In the second paragraph, the children are described with detail so that you can see them in you mind, yet the mums (note the plural form) are added almost as an afterthought in half a sentence. Again, in the fifth paragraph, the mother is allowed only half a sentence; the boy is given the other three and a half sentences. Even though she is considered an adult, Kitty’s brain functions in a child-like way. When she does mention the adults, it is with a certain sadness. The mums and dads are yellow like the sun, but it is a deception. The sun is not yellow, she insists. So then are the parents and their happiness also a deception?
This deception becomes even clearer in the last paragraph. The mother whom Kitty is talking to pretends not to mind and walks miserably away.
Also note how, for the most part, sentences in this excerpt with a happier emotion are composed longer than those conveying a sadder, more negative setting. For example; “There’s a picture in my mind of morning in a kitchen, the sun shining past yellow gingham curtains on to a wooden table, where children sit and eat breakfast,” as opposed to “I like the pointlessness of it all,” “She chose the wrong person,” or “The yellow is changing.”
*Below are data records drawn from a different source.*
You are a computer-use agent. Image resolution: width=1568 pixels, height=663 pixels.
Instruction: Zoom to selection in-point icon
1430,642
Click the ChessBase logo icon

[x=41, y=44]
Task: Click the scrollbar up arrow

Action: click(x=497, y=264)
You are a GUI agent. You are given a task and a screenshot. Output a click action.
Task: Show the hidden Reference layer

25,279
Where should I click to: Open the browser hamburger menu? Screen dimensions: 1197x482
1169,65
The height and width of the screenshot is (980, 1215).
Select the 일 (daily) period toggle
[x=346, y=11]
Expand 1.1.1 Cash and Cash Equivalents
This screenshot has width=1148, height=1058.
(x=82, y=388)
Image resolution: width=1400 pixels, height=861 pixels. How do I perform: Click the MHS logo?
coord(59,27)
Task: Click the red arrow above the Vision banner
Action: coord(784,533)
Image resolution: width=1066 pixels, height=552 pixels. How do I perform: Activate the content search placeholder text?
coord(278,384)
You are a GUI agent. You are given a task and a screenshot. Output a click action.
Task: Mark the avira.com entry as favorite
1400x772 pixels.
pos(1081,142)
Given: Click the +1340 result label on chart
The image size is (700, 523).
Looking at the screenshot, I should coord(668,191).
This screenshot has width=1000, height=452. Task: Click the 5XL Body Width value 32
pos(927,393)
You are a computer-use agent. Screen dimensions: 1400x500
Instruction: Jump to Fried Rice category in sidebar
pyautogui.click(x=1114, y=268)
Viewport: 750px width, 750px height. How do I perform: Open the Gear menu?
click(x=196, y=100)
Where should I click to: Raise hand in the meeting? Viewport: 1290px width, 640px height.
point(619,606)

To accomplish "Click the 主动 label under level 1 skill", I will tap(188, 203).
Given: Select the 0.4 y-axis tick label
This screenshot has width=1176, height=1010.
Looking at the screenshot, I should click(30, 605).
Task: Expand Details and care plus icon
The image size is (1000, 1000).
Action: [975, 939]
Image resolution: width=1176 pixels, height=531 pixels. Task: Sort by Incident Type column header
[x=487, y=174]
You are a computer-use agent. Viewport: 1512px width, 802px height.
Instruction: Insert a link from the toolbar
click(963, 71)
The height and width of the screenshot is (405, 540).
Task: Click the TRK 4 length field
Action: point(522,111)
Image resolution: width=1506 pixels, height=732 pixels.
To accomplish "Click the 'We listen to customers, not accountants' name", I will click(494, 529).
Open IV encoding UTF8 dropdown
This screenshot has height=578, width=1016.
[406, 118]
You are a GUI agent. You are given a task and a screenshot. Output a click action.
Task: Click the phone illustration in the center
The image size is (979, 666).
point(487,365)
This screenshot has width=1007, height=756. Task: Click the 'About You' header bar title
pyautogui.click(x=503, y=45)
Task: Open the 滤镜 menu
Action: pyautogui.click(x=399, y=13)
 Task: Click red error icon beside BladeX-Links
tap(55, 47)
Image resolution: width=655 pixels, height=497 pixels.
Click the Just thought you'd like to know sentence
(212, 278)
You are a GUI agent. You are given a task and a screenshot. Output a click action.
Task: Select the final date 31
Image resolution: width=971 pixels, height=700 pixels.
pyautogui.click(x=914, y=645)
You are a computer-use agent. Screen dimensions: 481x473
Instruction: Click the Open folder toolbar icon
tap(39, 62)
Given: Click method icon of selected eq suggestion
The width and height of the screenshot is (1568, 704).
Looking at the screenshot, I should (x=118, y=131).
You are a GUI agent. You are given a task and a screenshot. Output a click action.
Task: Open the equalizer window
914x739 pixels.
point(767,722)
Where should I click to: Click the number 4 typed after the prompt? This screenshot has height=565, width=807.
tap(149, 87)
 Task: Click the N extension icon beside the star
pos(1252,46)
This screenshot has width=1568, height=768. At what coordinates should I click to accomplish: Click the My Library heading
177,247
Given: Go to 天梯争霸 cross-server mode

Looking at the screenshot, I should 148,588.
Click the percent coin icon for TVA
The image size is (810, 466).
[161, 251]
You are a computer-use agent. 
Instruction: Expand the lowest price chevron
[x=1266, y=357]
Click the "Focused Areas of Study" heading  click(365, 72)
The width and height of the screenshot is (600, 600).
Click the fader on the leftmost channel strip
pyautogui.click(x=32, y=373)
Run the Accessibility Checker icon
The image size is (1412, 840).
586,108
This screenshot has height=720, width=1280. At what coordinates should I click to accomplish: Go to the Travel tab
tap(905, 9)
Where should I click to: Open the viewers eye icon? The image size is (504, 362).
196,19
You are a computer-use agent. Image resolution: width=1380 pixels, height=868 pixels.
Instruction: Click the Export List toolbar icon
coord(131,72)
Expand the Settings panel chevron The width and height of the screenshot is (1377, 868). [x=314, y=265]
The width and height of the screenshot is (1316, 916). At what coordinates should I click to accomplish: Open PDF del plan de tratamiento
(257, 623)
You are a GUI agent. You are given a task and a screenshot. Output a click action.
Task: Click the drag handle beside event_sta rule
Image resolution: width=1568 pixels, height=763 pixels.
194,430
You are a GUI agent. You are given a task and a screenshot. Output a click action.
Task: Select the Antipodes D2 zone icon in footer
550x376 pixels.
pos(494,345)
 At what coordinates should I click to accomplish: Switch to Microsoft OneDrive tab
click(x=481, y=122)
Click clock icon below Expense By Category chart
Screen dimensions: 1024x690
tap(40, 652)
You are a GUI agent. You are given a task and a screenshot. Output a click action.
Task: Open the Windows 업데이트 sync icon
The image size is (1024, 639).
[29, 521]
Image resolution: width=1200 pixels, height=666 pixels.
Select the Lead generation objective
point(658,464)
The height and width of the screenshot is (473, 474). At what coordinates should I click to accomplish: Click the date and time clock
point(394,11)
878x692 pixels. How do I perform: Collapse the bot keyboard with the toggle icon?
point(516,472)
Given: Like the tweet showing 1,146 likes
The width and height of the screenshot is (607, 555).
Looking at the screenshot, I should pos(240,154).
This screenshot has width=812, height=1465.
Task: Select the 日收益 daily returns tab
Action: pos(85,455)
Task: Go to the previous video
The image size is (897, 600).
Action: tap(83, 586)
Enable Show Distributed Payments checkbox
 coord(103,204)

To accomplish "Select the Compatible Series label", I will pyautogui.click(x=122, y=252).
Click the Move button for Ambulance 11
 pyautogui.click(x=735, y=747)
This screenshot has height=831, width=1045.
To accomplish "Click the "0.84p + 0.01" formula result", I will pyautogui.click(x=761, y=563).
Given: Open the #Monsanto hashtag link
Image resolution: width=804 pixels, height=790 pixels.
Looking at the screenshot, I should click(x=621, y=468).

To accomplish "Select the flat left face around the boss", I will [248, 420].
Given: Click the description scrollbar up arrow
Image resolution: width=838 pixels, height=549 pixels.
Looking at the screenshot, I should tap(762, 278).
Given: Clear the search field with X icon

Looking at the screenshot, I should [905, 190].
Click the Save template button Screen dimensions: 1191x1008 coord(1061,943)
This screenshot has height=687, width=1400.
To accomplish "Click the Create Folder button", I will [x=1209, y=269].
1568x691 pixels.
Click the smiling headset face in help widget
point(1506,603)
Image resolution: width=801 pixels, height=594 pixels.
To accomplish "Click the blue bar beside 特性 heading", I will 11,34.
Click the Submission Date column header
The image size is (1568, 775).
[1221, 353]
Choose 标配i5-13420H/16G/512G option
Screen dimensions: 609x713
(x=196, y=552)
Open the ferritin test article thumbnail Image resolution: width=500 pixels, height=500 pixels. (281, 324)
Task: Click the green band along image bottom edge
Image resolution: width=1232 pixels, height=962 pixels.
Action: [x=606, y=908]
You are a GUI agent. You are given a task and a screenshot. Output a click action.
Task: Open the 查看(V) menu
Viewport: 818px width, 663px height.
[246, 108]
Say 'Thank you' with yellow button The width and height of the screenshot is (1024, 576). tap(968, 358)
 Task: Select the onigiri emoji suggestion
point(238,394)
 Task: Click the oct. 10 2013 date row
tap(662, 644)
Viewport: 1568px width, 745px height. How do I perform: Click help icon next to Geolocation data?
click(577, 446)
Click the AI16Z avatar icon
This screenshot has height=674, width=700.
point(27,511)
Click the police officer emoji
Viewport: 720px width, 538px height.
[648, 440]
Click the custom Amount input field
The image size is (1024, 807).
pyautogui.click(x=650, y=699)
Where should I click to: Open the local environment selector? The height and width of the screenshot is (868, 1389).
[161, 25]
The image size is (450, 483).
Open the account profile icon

Clare Morrall’s use of color adds a refreshing life to this story. As Kitty moves through time, you can almost see her advancing through shades of color as well. Rays of yellow surround, and out glow her. The author really draws you in without you realizing it. You almost can’t help feeling sorry for Kitty; a fragile woman trying to fulfill her need to be a mother by waiting for her absent child to come running out of the school with open arms. She is trying to avoid any more attachments or loss: “….the sense of going on indefinitely, without ever falling off.” She is afraid of losing something, she wants everything to be ok.